RecruitingNot ApplicableNCT04222335

Understanding and Overcoming the Early Adaptive Resistance to EGFR Tyrosine-kinase Inhibitors in Lung Cancer Patients

Sponsor

University Hospital, Toulouse

Enrollment

80 participants

Start Date

Mar 26, 2021

Study Type

INTERVENTIONAL

Conditions

Lung Cancer, Nonsmall Cell

Summary

Epidermal growth factor receptor-tyrosine kinase inhibitors (EGFR-TKI) are effective therapies for advanced lung cancer patients bearing EGFR-activating mutations, but are not curative due to the invariable apparition of resistances. The investigator team have identified a new phenotype related to drug tolerance after EGFR-TKI treatment that shares several characteristics of a known process of Therapy-Induced Senescence (TIS), which could be a major event of drug tolerance in patients.
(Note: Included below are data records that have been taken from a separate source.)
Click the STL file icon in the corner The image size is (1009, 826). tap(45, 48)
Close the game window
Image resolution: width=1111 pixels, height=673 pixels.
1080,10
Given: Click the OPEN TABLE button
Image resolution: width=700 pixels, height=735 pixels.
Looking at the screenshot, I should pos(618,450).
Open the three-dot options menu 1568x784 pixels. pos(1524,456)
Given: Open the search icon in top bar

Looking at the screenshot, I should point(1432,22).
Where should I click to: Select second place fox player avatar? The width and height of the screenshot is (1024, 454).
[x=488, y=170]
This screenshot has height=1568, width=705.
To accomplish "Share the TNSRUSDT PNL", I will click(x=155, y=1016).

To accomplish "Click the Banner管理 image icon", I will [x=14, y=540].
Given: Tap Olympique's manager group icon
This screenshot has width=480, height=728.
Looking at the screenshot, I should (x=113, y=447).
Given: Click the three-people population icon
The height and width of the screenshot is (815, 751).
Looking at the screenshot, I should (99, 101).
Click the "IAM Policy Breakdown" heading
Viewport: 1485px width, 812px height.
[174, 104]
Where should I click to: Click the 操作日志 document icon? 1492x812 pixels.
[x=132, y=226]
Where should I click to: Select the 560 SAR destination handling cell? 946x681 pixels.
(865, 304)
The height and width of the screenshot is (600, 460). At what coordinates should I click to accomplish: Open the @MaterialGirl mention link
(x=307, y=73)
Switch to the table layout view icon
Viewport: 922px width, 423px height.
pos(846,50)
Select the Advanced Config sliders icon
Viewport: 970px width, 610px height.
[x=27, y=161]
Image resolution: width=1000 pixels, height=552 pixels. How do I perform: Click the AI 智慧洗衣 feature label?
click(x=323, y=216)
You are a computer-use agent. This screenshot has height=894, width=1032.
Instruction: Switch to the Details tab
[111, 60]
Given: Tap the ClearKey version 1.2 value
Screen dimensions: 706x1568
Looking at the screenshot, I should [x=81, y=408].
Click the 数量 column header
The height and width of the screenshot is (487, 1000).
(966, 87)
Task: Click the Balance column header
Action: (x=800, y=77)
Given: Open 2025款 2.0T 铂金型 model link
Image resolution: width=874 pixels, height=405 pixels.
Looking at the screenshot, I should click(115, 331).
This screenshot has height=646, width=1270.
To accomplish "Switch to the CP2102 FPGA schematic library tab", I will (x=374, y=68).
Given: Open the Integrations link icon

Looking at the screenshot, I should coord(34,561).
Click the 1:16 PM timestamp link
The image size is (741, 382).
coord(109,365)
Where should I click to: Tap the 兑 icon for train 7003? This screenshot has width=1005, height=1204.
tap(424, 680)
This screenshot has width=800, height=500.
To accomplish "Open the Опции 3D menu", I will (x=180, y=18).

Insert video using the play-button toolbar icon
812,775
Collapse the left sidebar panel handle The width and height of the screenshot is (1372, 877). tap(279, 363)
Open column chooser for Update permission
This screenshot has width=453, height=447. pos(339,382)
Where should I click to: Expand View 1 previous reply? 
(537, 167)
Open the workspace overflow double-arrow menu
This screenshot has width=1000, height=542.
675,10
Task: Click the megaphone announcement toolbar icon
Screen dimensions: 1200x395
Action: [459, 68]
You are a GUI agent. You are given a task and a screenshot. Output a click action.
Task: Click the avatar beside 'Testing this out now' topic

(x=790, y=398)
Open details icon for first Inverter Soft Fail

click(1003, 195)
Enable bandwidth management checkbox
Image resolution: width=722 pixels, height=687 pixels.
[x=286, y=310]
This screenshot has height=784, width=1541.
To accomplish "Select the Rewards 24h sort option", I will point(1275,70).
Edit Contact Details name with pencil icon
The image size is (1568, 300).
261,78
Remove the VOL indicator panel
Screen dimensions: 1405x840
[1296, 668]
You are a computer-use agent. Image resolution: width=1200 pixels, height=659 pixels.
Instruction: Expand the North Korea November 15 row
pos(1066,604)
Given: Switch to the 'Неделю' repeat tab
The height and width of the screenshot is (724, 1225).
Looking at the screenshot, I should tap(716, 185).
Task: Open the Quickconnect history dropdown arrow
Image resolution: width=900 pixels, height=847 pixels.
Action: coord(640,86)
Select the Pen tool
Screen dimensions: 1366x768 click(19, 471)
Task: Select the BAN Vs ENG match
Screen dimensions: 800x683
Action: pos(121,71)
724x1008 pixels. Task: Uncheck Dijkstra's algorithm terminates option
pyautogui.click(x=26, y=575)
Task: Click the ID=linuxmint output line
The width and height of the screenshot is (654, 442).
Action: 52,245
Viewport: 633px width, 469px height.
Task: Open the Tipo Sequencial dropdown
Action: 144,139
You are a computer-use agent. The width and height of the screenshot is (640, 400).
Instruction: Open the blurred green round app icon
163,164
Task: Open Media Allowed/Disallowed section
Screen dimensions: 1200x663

Using cutting-edge technologies, patient-derived xenografts (PDX) and circulating tumor cells (CTC), the investigator team will perform an exhaustive characterization of the phenotypic and molecular changes associated with this drug-tolerant state in patients. Their results should lead to new therapeutic approaches to eliminate the reservoir of drug-tolerant cells and to prevent emergence of resistance mutations responsible for the relapse of patients.

Eligibility

Min Age: 18 Years

Inclusion Criteria4

Patient with non operable and / or metastatic non-small cell lung cancer documented histologically.
Pathological diagnosis of NSCLC carrying an EGFR activating mutation associated with sensitivity to the tyrosine kinase inhibitors (TKI) (exons 18, 19 and 21).
Sufficient tissue sample quantity and quality for translational research
Naïve TKI-treated EGFR patient who can receive first-line treatment with Osimertinib or second-line after chemotherapy

Exclusion Criteria6

Any patient with an exon 20 EGFR mutation.
Any disease or pathology that recommend not to perform blood samples collection
Any psychological, family, geographical or social condition that could potentially, according to the investigator's judgment, prevent the collection of informed consent or interfere with compliance with the study protocol
Patient with a resistance mutation of EGFR
Patient under State Medical Assistance
Patient deprived of liberty on administrative or judicial decision, or patient under guardianship, curatorship or safeguard of justice

Interventions

OTHERBlood samples

Each participant will be followed-up regularly as part of the usual practice for imaging and medical consultations. During their visits, from inclusion (T0) to the end of study participation (T progression), each patient will have a blood sampling specifically for the research to analyze tumor DNA and circulating tumor cells: T0, T1month, T3 months, Tn months, T DNA C+, T progression. This research does not include any other act or intervention specifically required for its purposes.